- Film poster
- Directed by: Jacky S. Kumar
- Written by: Jacky S. Kumar
- Produced by: Sulfikar Kaleel Naufal M. Thameem
- Starring: Manu Pillai Sharanya R Nair Mukesh Vijayaraghavan
- Cinematography: Sanjay Harris Prasanth Krishna
- Edited by: Sagar Das
- Music by: Jakes Bejoy
- Release date: 6 March 2020;
- Country: India
- Language: Malayalam

= 2 States (2020 film) =

2020 Indian Malayalam-language film

2 States is a 2020 Indian Mayalam-language romantic comedy film directed and written by Jacky S. Kumar.
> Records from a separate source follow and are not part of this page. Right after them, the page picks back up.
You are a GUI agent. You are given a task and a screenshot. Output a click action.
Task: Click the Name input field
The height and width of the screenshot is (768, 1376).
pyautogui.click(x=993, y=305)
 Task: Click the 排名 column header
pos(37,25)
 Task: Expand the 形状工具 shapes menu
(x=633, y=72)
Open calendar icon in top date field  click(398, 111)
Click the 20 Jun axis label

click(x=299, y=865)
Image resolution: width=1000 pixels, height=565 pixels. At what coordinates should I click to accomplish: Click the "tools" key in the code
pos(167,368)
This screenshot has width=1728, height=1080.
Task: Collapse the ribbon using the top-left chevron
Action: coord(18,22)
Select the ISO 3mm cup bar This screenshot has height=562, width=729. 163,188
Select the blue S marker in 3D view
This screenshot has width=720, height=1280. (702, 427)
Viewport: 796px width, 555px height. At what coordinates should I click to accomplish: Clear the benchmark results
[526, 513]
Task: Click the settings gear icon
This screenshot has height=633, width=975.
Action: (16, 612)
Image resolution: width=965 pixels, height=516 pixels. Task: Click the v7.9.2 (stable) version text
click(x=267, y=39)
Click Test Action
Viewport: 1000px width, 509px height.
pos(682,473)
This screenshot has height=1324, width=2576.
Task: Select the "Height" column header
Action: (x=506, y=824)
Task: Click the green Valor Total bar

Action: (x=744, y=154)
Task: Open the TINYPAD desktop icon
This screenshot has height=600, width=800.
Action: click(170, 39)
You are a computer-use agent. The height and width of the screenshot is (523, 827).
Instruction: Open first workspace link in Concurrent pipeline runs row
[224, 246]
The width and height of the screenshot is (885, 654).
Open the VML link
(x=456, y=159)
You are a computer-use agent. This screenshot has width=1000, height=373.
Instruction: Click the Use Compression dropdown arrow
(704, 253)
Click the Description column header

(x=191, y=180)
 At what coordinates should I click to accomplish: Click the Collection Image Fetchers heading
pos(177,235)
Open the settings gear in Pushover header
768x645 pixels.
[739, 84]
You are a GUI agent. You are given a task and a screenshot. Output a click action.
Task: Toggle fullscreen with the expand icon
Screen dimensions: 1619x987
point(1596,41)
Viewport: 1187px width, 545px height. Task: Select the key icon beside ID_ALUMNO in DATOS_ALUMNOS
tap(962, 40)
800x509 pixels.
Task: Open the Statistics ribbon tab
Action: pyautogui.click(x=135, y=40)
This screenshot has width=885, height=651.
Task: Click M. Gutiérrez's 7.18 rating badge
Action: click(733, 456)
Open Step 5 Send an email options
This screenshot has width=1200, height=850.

It stars Manu Pillai, Sharanya R Nair, Mukesh, and Vijayaraghavan.

== Cast ==
- Manu Pillai as Harikrishnan
- Sharanya R Nair as Sushitha
- Mukesh as Vijayaraghavan
- Vijayaraghavan as Appappan
- Aroul D. Shankar as Sushitha's father
- Shammi Thilakan as the nervous goon
- Pradeep Kottayam
- Vinod Kedamangalam
- John Vijay as Police Officer
- Unni Nair
- Santhosh Keezhattoor
- Indrans as Judge (cameo appearance)

== Release ==
The film was set to release on Valentine's Day, but was postponed to 28 February.

The Times of India gave the film two-and-half out of five stars and stated that " The progression of the story is more or less predictable, except for a suspense element towards the end".